De voorliefde van den verzamelaar ging naar Guardi uit. Zelden zal men zoo vele keurige paneeltjes van dezen grooten kleine-meester bijeen zien. Het is een genot deze doorkijken in stads- en watervertier op de hand te bezien om de fleurige pittigheid van den toets en de franke frischheid van het palet. Met zijn tot het uiterste gepunte penseelen wist de kunstenaar van elk geval, zelfs het meest als miniatuur behandelde, iets monumentaals te maken door de sprankelende vastheid van zijn.... schriftuur. Want elk geval scheen zijn door een feilen blik en zin voor samenvatting geleide bedrevenheid in één beheerschte beweging neer te schrijven totdat het voor ons staat in juweelige geklonkenheid, waarin geen element kan veranderd worden zonder het geheel, het o zoo beperkte geheel, te schaden. Guardi zocht de doorkijken van poorten in een drang naar geordende en daardoor stille levendigheid. En in het zuidelijke licht gaan de menschen als kantige en kleurige stippen.
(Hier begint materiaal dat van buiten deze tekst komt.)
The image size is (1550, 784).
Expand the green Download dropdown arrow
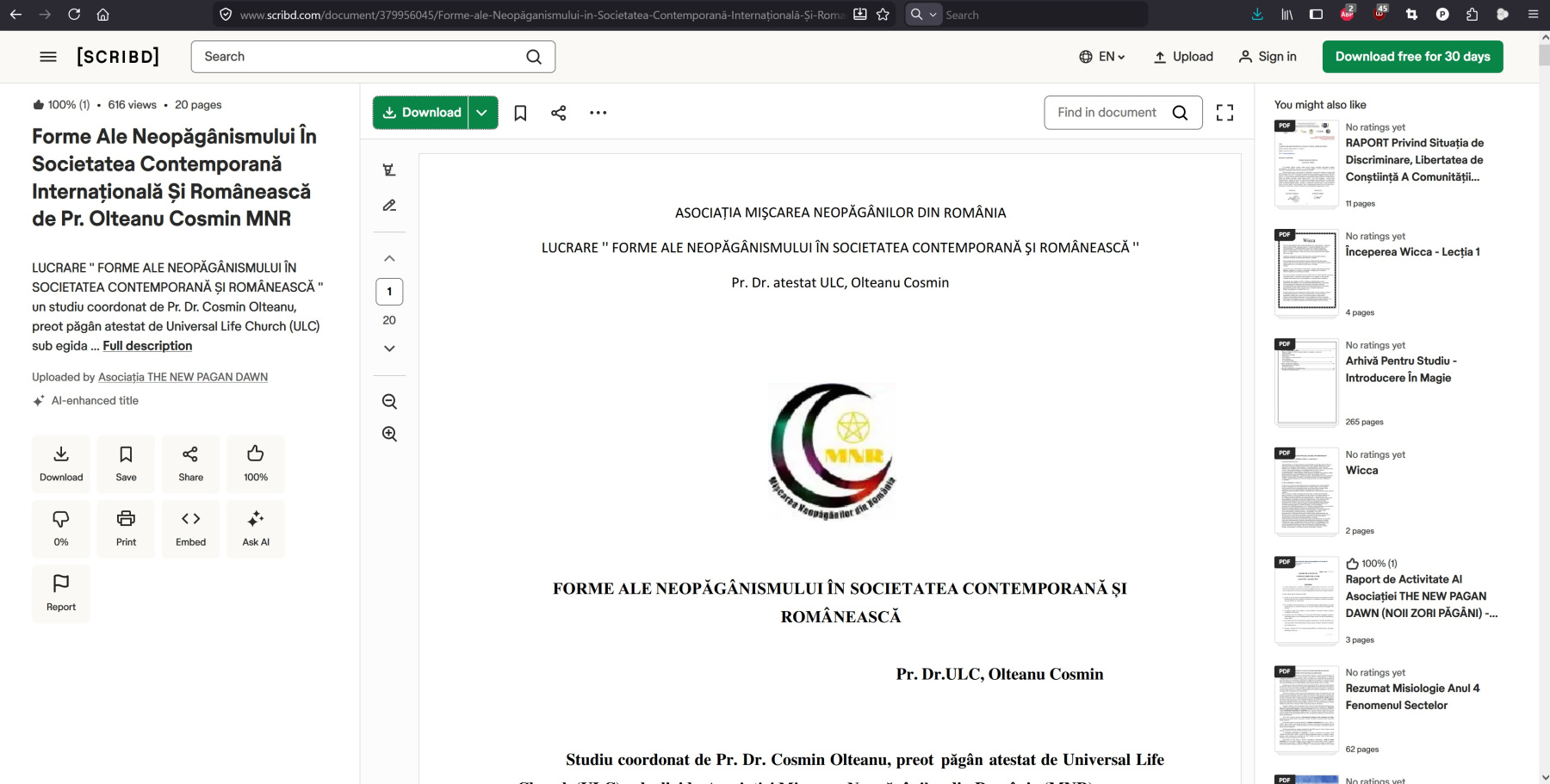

Anders Tiepolo. Tiepolo had den hang naar tumultueuze groepen en dramatische bewogenheden. Hij laat de figuren in hun rijke dracht tezamen stuwen en deze drommen blijven licht en bevallig als vogelzwermen, die zich elk oogenblik in de doffe pracht van hun gevederten weer verheffen kunnen. Salonkunst is het, kunst van en voor voornamen, kunstig gevulde vakken, waarvan de zwier zich makkelijk schikt in den ernstigen en blijden tooi van Venetiaansche paleizen. Hij, Tiepolo, en de Japanners hebben dien affiche-teekenaar van het fin de siècle, den nog levenden, maar blinden Chéret tot voorbeeld gediend, voorbeelden, die zijn oorspronkelijke begaafdheid bij den geest van den toenmaligen boulevard heeft aangepast.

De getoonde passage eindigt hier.